Hot Air: A Tale Of Two Women

My Niece

I can hardly believe I’m related to this fabulous young woman. Clarkie Marie Finkelstein. Here she is, making sum tom (papaya salad).

Clarkie Marie.

She’s in the Peace Corps right now, serving in Thailand, teaching English. I wish the world were filled with young people — hell, old people too! — like her.

Here’s her blog, where she journals her stint in Southeast Asia. Lady, you do our family proud!

Nothing Doing

I noticed another example of a specific term that means both nothing and everything this past week.

The term is TV personality.

At first glance, it means next to nothing. What does a TV personality do? Sing? Dance? Opinionate? Make jokes? Play Hamlet? Flex muscles? Recite poetry?
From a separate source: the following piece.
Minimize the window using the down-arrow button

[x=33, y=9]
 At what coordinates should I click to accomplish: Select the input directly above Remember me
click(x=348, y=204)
Nothing of the sort. Of any sort. Profile writers and reporters use the term when someone has become a TV star on a show where nothing is asked of the person, nothing demanded, only that s/he look good on the screen. The definitive example of a TV personality is anyone named Kardashian.

I thought of this when, last week, Kylie Jenner made the news. Jenner, natch, is somehow connected with those Kardashians. Thankfully, I knew nothing of Kylie Jenner before last week’s splash of headlines about her. Oh sure, I’d heard her name, as any sentient being on this planet hears about any of these people who do nothing but somehow become mega-celebrities for being…, um, for being. Her name has been floating around in our collective consciousness for a few years now.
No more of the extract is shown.